▼▼▼

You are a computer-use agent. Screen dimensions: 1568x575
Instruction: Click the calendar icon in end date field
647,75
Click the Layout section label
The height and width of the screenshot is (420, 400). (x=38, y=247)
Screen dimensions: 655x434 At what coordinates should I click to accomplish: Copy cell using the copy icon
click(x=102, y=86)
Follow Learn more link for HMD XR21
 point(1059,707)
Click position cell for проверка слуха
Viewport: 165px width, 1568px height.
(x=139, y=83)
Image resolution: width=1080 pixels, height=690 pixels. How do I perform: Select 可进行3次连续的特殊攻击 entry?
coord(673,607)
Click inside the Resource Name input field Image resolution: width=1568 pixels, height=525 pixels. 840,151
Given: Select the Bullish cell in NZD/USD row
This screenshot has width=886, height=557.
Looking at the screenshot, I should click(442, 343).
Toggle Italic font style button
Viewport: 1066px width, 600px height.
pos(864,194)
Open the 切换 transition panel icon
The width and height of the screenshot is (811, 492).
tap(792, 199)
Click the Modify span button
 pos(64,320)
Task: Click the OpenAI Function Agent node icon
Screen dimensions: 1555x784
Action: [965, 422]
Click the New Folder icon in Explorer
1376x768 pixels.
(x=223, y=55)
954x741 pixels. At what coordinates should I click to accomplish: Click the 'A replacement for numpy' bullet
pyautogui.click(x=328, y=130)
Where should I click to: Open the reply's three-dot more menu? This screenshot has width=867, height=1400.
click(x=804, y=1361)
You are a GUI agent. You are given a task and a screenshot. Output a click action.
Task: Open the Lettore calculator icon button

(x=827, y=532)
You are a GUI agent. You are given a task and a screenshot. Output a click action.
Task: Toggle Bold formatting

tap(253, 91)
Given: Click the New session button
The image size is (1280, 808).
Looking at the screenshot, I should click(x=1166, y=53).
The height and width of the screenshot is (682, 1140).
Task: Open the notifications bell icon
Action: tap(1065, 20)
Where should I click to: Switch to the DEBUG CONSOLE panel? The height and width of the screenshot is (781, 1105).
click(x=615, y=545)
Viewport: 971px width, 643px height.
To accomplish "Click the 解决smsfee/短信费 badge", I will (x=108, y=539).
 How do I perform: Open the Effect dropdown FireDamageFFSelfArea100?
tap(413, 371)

▲▲▲

#### Exercise aim
Output the data once more, exactly as it appears above.

#### Response to this task
You are a computer-use agent. Screen dimensions: 1568x575
Instruction: Click the calendar icon in end date field
647,75
Click the Layout section label
The height and width of the screenshot is (420, 400). (x=38, y=247)
Screen dimensions: 655x434 At what coordinates should I click to accomplish: Copy cell using the copy icon
click(x=102, y=86)
Follow Learn more link for HMD XR21
 point(1059,707)
Click position cell for проверка слуха
Viewport: 165px width, 1568px height.
(x=139, y=83)
Image resolution: width=1080 pixels, height=690 pixels. How do I perform: Select 可进行3次连续的特殊攻击 entry?
coord(673,607)
Click inside the Resource Name input field Image resolution: width=1568 pixels, height=525 pixels. 840,151
Given: Select the Bullish cell in NZD/USD row
This screenshot has width=886, height=557.
Looking at the screenshot, I should click(442, 343).
Toggle Italic font style button
Viewport: 1066px width, 600px height.
pos(864,194)
Open the 切换 transition panel icon
The width and height of the screenshot is (811, 492).
tap(792, 199)
Click the Modify span button
 pos(64,320)
Task: Click the OpenAI Function Agent node icon
Screen dimensions: 1555x784
Action: [965, 422]
Click the New Folder icon in Explorer
1376x768 pixels.
(x=223, y=55)
954x741 pixels. At what coordinates should I click to accomplish: Click the 'A replacement for numpy' bullet
pyautogui.click(x=328, y=130)
Where should I click to: Open the reply's three-dot more menu? This screenshot has width=867, height=1400.
click(x=804, y=1361)
You are a GUI agent. You are given a task and a screenshot. Output a click action.
Task: Open the Lettore calculator icon button

(x=827, y=532)
You are a GUI agent. You are given a task and a screenshot. Output a click action.
Task: Toggle Bold formatting

tap(253, 91)
Given: Click the New session button
The image size is (1280, 808).
Looking at the screenshot, I should click(x=1166, y=53).
The height and width of the screenshot is (682, 1140).
Task: Open the notifications bell icon
Action: tap(1065, 20)
Where should I click to: Switch to the DEBUG CONSOLE panel? The height and width of the screenshot is (781, 1105).
click(x=615, y=545)
Viewport: 971px width, 643px height.
To accomplish "Click the 解决smsfee/短信费 badge", I will (x=108, y=539).
 How do I perform: Open the Effect dropdown FireDamageFFSelfArea100?
tap(413, 371)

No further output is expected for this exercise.